## EXERCISE GOAL
Please repeat exactly the lines from the one containing "Screen dimensions: 1024x492" through the last line of the records below, both included, and leave out any pictures.

Extracted records
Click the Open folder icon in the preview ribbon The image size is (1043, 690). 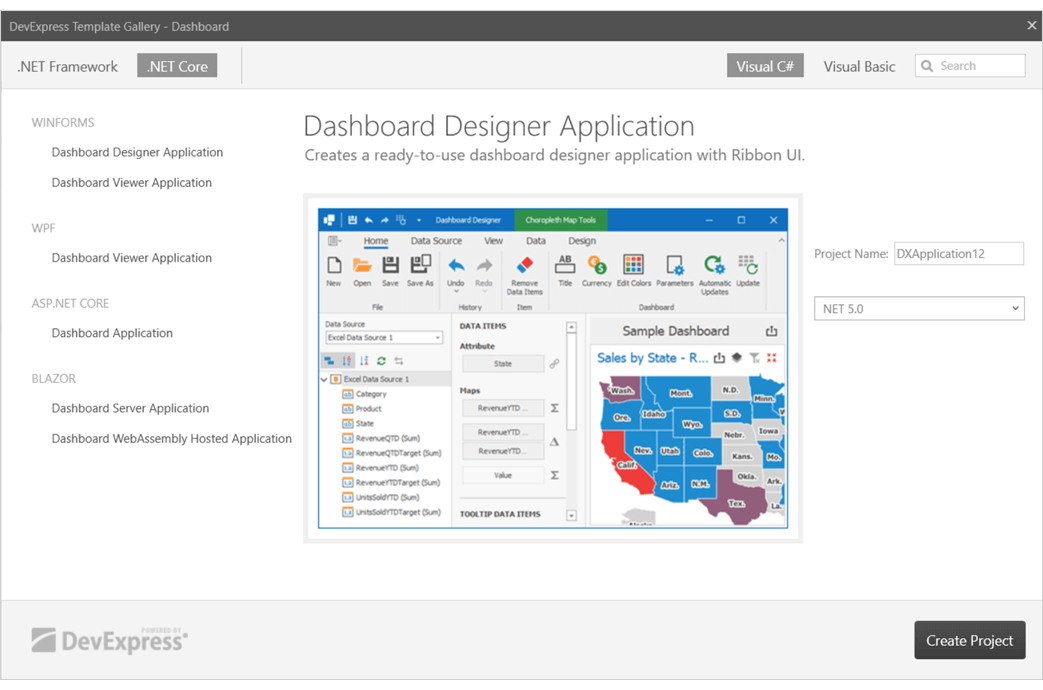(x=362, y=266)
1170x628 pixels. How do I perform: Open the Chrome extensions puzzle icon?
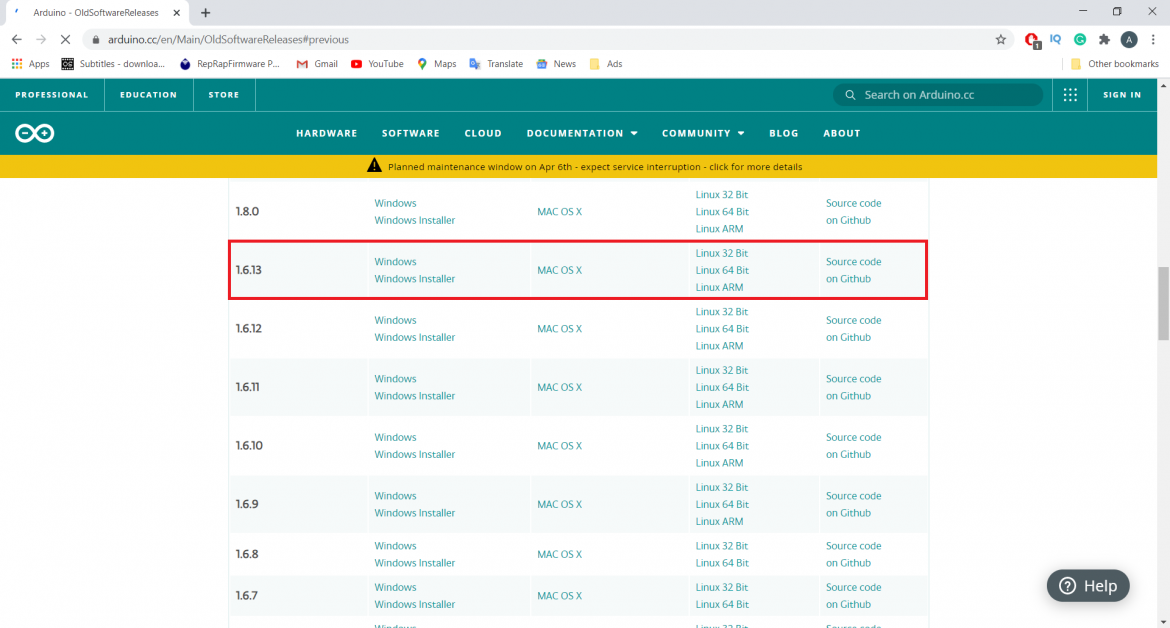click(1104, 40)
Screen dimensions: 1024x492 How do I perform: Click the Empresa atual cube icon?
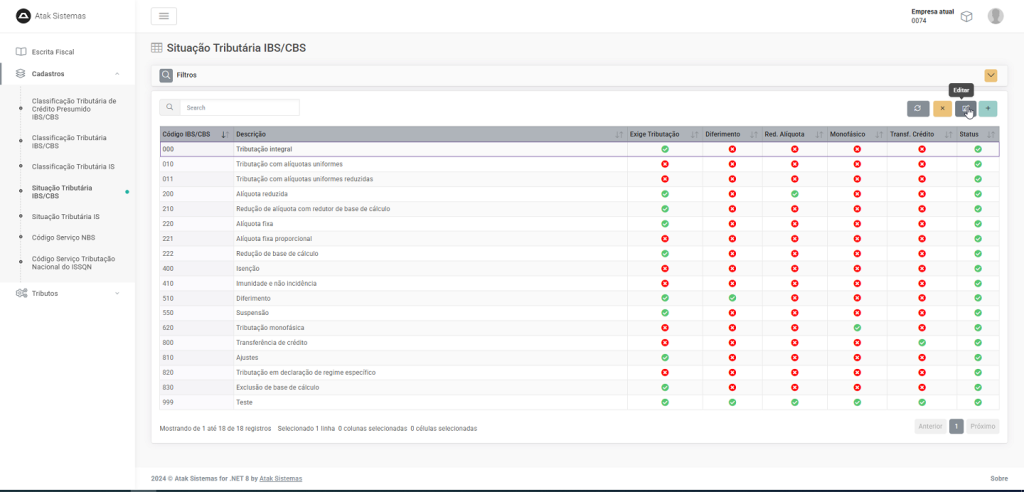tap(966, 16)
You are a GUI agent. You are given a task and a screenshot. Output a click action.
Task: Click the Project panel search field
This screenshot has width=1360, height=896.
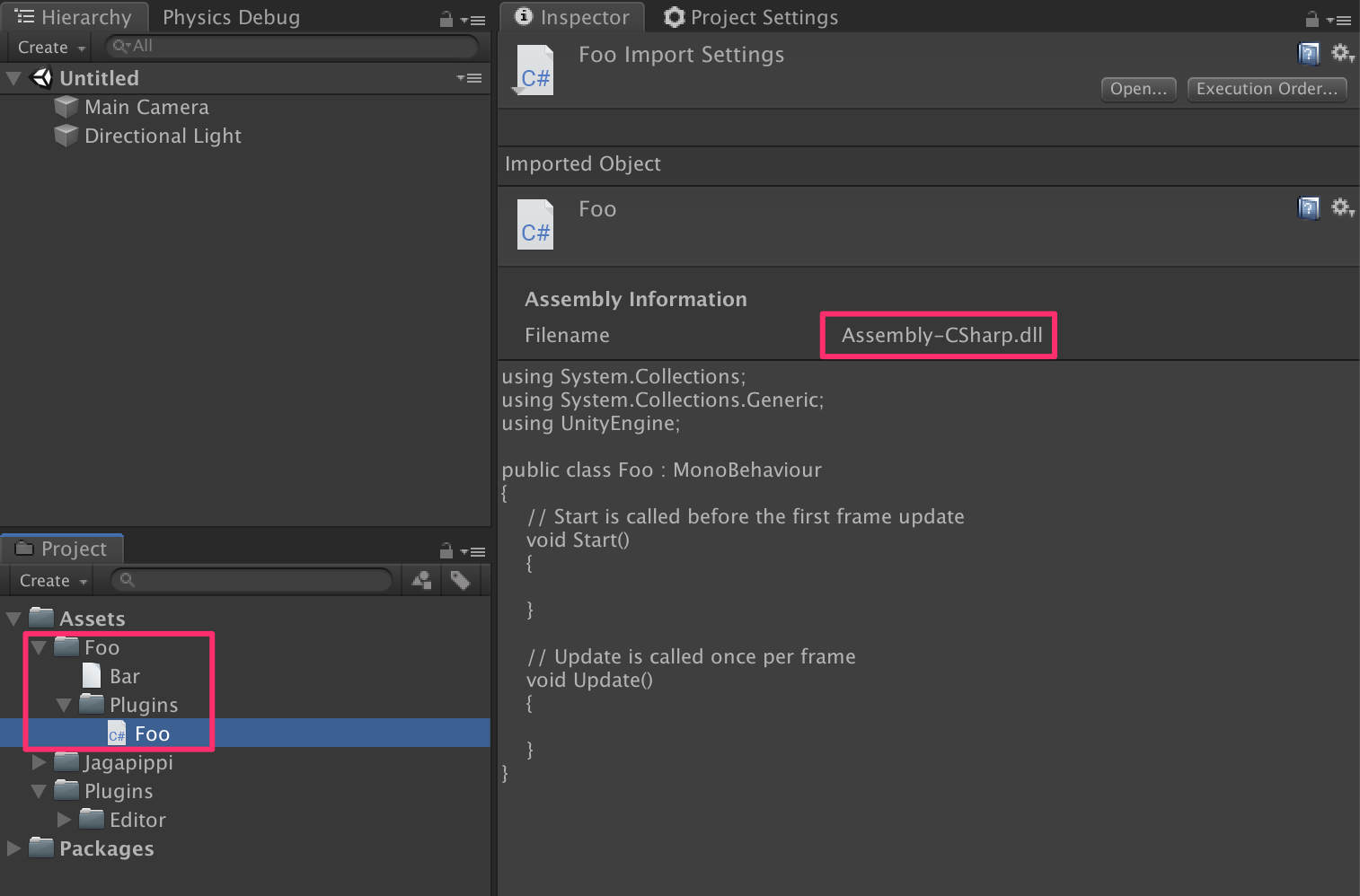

## EXERCISE RESPONSE
Screen dimensions: 1024x492 How do I perform: Click the Empresa atual cube icon?
tap(966, 16)
You are a GUI agent. You are given a task and a screenshot. Output a click action.
Task: Click the Project panel search field
This screenshot has width=1360, height=896.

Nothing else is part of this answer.